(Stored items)

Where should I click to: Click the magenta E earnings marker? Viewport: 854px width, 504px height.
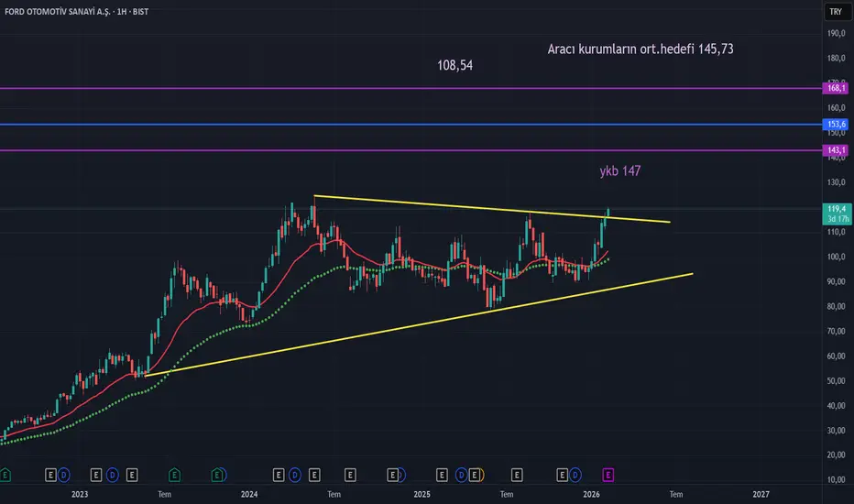click(x=608, y=474)
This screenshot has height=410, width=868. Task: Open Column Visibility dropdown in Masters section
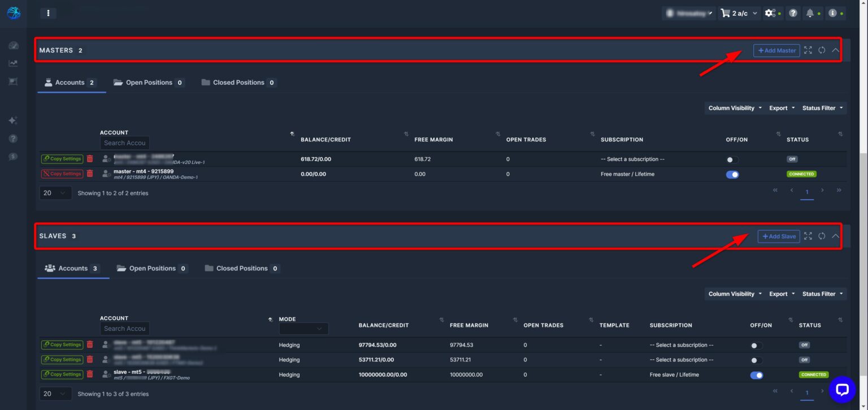735,108
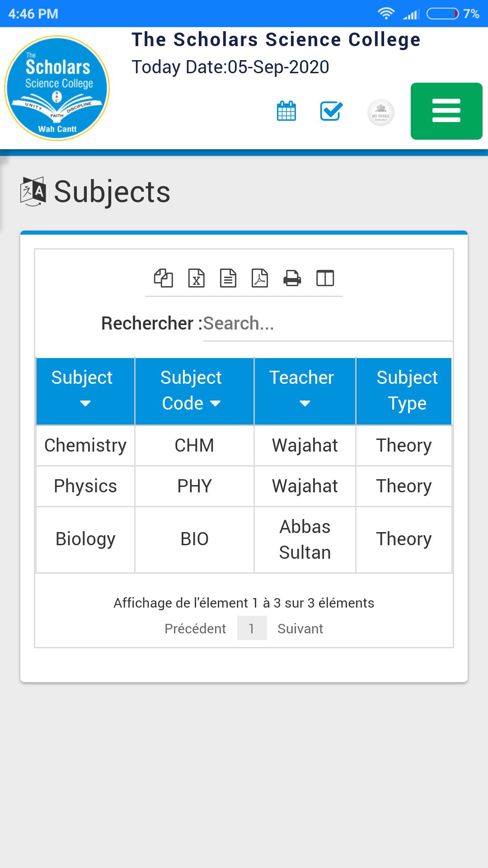Sort by Subject column arrow
Image resolution: width=488 pixels, height=868 pixels.
[85, 403]
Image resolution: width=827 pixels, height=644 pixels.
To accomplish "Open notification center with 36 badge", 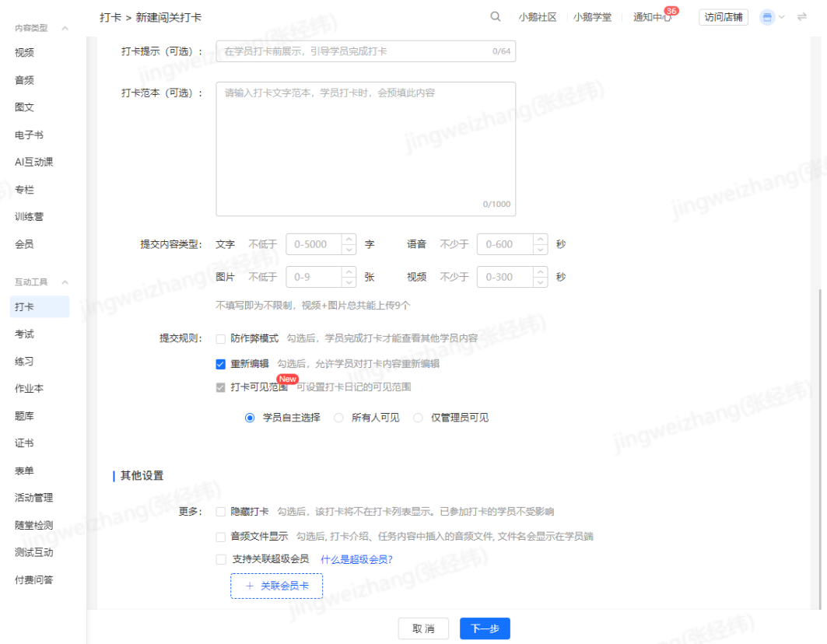I will (x=653, y=17).
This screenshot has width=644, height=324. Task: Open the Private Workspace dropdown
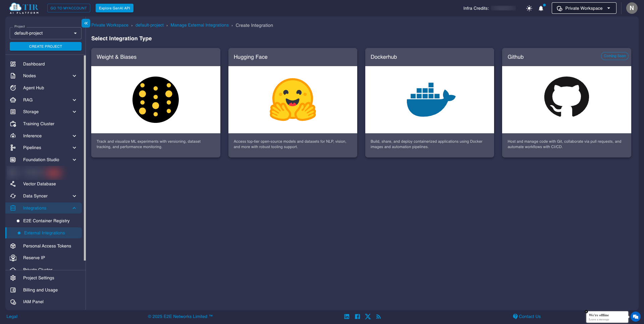[x=584, y=8]
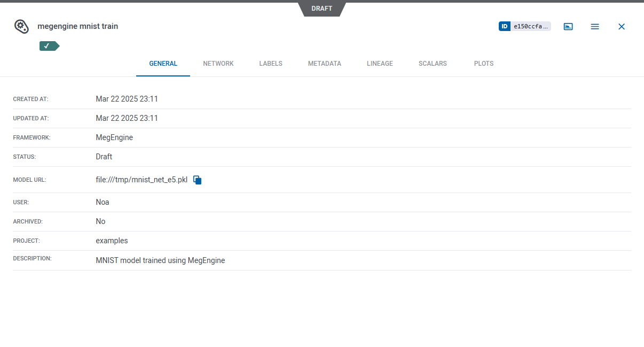This screenshot has width=644, height=347.
Task: Select the examples project value
Action: pyautogui.click(x=112, y=241)
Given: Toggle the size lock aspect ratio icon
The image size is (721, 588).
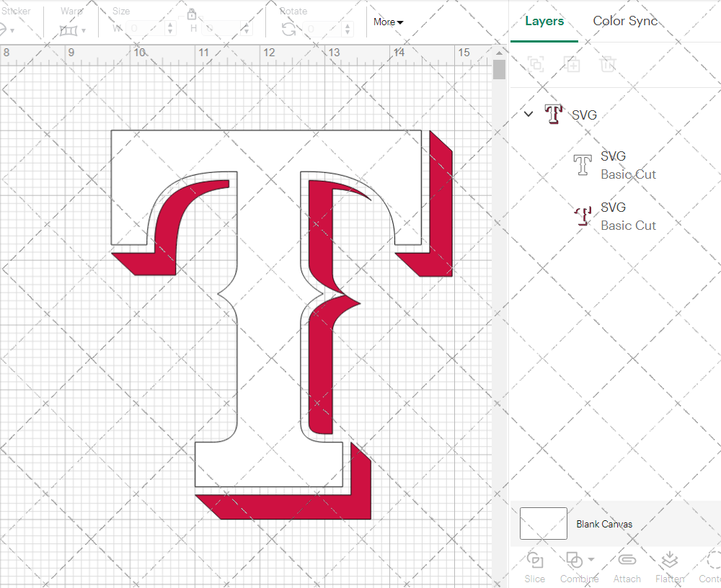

- TASK TO CARRY OUT
Select the lines from the entries that include the word "size".

- TASK RESULT
Given: Toggle the size lock aspect ratio icon
The image size is (721, 588).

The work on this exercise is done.